Items from a dataset
◇ ◇ ◇

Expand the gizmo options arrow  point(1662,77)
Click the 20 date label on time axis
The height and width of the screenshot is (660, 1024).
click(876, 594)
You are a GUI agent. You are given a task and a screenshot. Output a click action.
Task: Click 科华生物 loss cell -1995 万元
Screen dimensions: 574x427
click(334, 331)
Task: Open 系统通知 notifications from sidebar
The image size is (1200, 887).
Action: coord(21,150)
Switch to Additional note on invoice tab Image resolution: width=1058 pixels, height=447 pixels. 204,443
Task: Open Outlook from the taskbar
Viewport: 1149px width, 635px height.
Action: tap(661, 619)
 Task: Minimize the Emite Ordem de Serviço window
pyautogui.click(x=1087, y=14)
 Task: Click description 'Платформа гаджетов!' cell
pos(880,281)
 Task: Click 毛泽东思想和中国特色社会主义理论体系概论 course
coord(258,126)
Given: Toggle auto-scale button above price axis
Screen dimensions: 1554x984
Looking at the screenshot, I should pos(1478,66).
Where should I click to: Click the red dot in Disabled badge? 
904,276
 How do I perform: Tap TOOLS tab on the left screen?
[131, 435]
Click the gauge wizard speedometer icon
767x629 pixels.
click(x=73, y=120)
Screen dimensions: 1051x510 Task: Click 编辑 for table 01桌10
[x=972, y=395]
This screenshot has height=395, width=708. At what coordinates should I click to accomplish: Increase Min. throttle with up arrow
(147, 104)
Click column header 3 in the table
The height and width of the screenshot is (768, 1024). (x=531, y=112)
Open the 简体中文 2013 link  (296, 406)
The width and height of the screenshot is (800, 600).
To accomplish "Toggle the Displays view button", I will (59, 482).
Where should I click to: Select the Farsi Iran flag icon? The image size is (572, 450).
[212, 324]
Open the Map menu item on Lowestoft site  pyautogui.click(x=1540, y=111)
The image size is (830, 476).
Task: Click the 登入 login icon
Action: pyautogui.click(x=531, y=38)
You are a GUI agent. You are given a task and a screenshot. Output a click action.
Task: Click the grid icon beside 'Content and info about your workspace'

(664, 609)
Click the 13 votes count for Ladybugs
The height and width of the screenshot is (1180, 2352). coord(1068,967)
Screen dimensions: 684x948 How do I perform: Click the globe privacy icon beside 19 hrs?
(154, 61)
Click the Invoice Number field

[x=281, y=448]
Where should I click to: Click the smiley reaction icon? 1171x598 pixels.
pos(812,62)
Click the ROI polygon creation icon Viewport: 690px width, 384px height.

◇ ◇ ◇

Exercise aim - Give back all the records above exactly. Keep every word.

Answer for the task -
Expand the gizmo options arrow  point(1662,77)
Click the 20 date label on time axis
The height and width of the screenshot is (660, 1024).
click(876, 594)
You are a GUI agent. You are given a task and a screenshot. Output a click action.
Task: Click 科华生物 loss cell -1995 万元
Screen dimensions: 574x427
click(334, 331)
Task: Open 系统通知 notifications from sidebar
The image size is (1200, 887).
Action: coord(21,150)
Switch to Additional note on invoice tab Image resolution: width=1058 pixels, height=447 pixels. 204,443
Task: Open Outlook from the taskbar
Viewport: 1149px width, 635px height.
Action: tap(661, 619)
 Task: Minimize the Emite Ordem de Serviço window
pyautogui.click(x=1087, y=14)
 Task: Click description 'Платформа гаджетов!' cell
pos(880,281)
 Task: Click 毛泽东思想和中国特色社会主义理论体系概论 course
coord(258,126)
Given: Toggle auto-scale button above price axis
Screen dimensions: 1554x984
Looking at the screenshot, I should pos(1478,66).
Where should I click to: Click the red dot in Disabled badge? 
904,276
 How do I perform: Tap TOOLS tab on the left screen?
[131, 435]
Click the gauge wizard speedometer icon
767x629 pixels.
click(x=73, y=120)
Screen dimensions: 1051x510 Task: Click 编辑 for table 01桌10
[x=972, y=395]
This screenshot has height=395, width=708. At what coordinates should I click to accomplish: Increase Min. throttle with up arrow
(147, 104)
Click column header 3 in the table
The height and width of the screenshot is (768, 1024). (x=531, y=112)
Open the 简体中文 2013 link  (296, 406)
The width and height of the screenshot is (800, 600).
To accomplish "Toggle the Displays view button", I will (59, 482).
Where should I click to: Select the Farsi Iran flag icon? The image size is (572, 450).
[212, 324]
Open the Map menu item on Lowestoft site  pyautogui.click(x=1540, y=111)
The image size is (830, 476).
Task: Click the 登入 login icon
Action: pyautogui.click(x=531, y=38)
You are a GUI agent. You are given a task and a screenshot. Output a click action.
Task: Click the grid icon beside 'Content and info about your workspace'

(664, 609)
Click the 13 votes count for Ladybugs
The height and width of the screenshot is (1180, 2352). coord(1068,967)
Screen dimensions: 684x948 How do I perform: Click the globe privacy icon beside 19 hrs?
(154, 61)
Click the Invoice Number field

[x=281, y=448]
Where should I click to: Click the smiley reaction icon? 1171x598 pixels.
pos(812,62)
Click the ROI polygon creation icon Viewport: 690px width, 384px height.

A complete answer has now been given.